Knowledge note status: source-reviewed evidence note suitable for ILC2 identity and non-redundancy framing.

Evidence Profile

Overall confidence: high for source-specific mouse evidence that ILC2s have non-redundant functions even when adaptive lymphocytes are present.
Evidence tags: #source/primary #species/mouse #tissue/lung #tissue/gut #cell/ILC2 #cell/ILC3 #assay/KO #assay/flow #assay/RNAseq #outcome/homeostasis #outcome/infection #outcome/inflammation #axis/ILC_lung_homeostasis #status/focused_crystallization
Primary biological axis: selective ILC2 deficiency reveals baseline and challenge-state functions that cannot be fully replaced by adaptive type 2 cells.

Why It Matters Here

This source strengthens the entity-level claim that ILC2s are not merely redundant Th2-like cells.

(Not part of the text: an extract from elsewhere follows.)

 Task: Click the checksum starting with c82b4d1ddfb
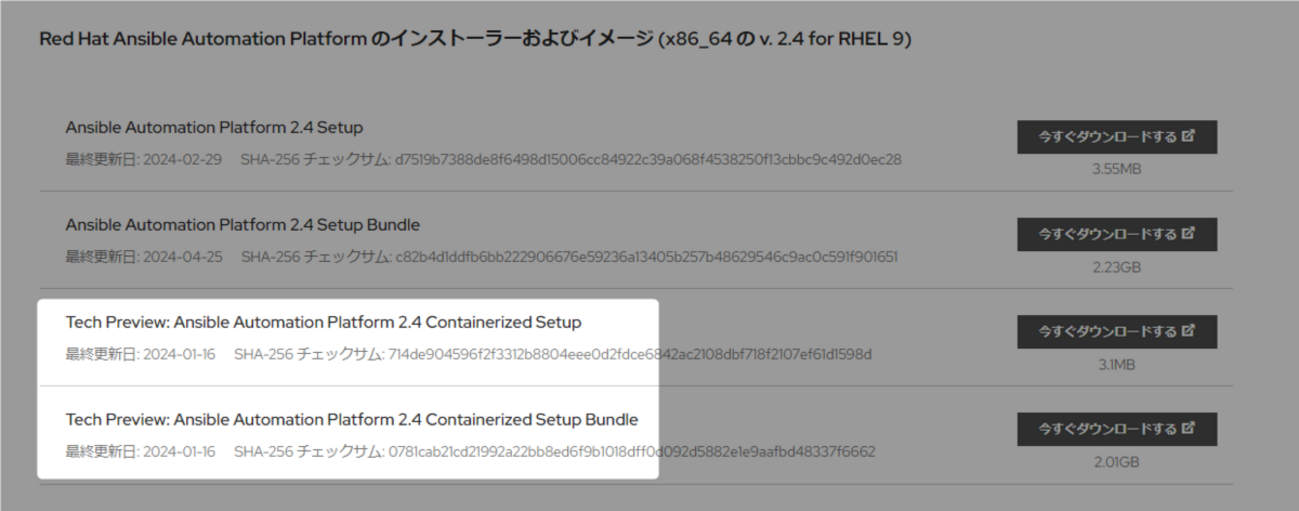click(646, 256)
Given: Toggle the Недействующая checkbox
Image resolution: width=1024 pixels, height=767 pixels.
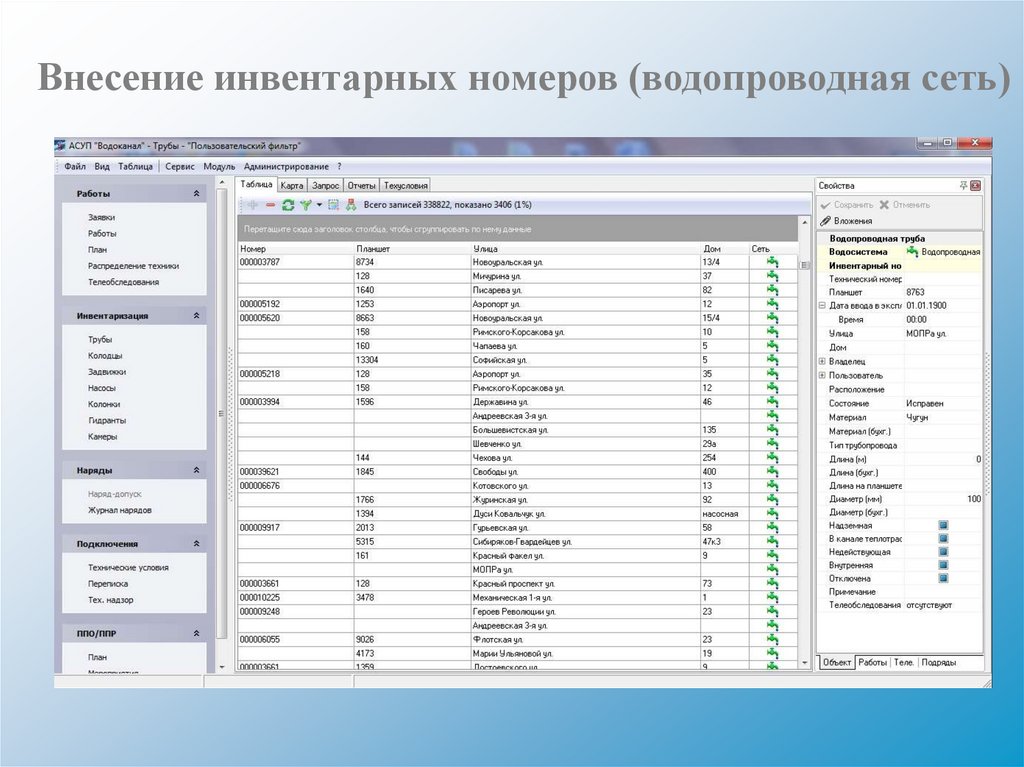Looking at the screenshot, I should point(943,552).
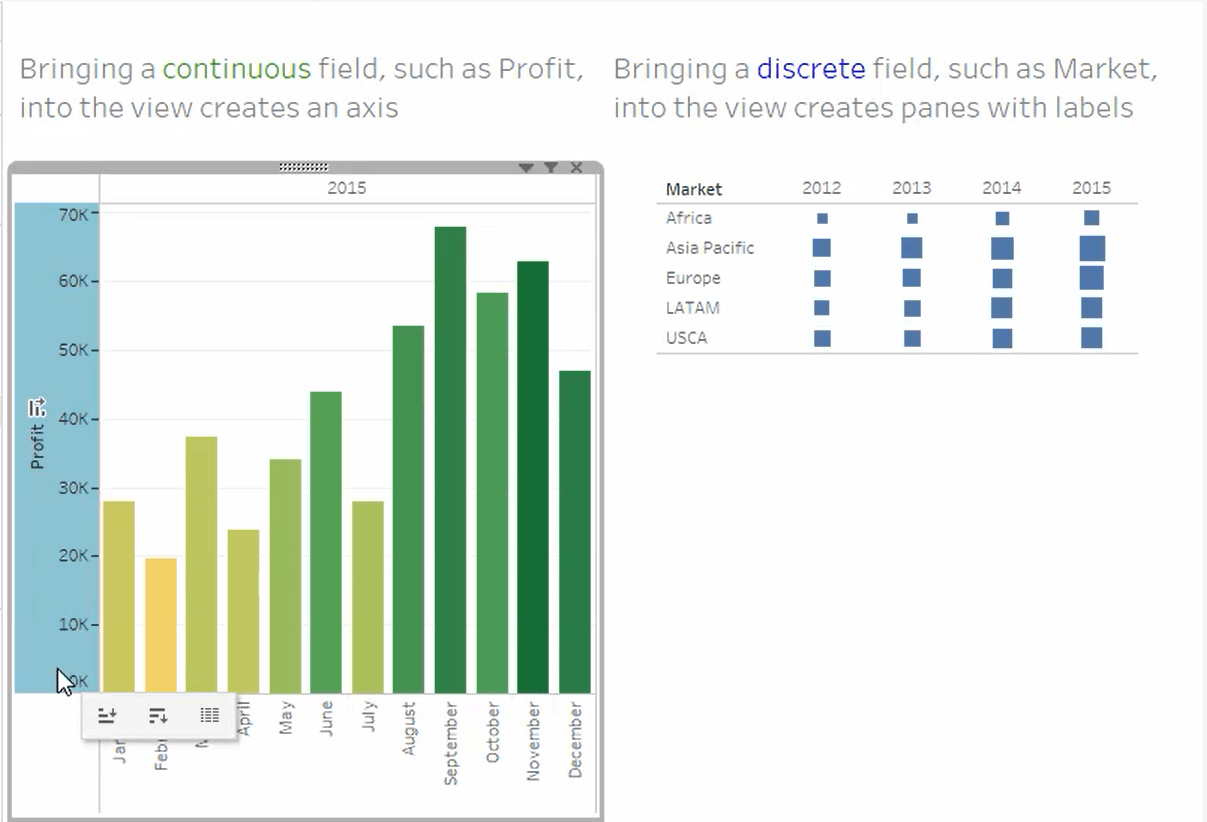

For lung wiki use, it is most useful as a cell-identity and non-redundancy source rather than a lung-disease-specific paper.

Key Findings

The study generated mouse systems allowing selective disruption of ILC2s using Nmur1-linked targeting logic.
ILC2-deficient mice showed decreased eosinophil counts at steady state and impaired IL-5/IL-13-related ILC2 output.
During challenge, loss of ILC2s impaired appropriate type 2 immunity and was associated with a non-protective type 3 response in the reported model.
The paper supports ILC2 non-redundancy but should be used cautiously for pulmonary disease unless the specific tissue/model is stated.

Claim-Level Confidence

High confidence: ILC2s have non-redundant mouse immune functions under the reported genetic and challenge systems.
Medium confidence: the source supports lung ILC2 identity and tissue distribution, but its disease conclusions should not be overextended to human asthma.
Low confidence: this source alone should not be used to classify human airway ILC2/ILC3 boundary states.

Methods and Context

Species/context: mouse genetic targeting and immune challenge systems across multiple tissues.
Assay directness: strong for ILC2-selective genetic perturbation; context-dependent for lung disease interpretation.
Best wiki use: ILC2 entity non-redundancy, baseline eosinophil support, and type 2/type 3 balance framing.

Caveats

This is not primarily a human asthma source.
Nmur1-linked targeting is powerful but should be interpreted within the authors' validation boundaries.
Keep cell identity claims separate from disease-endotype claims.

Contradiction and Supersession

Contradiction status: reinforces, rather than contradicts, ILC2-specific disease sources.
Supersession status: not superseded; useful as a foundation for ILC2 non-redundancy.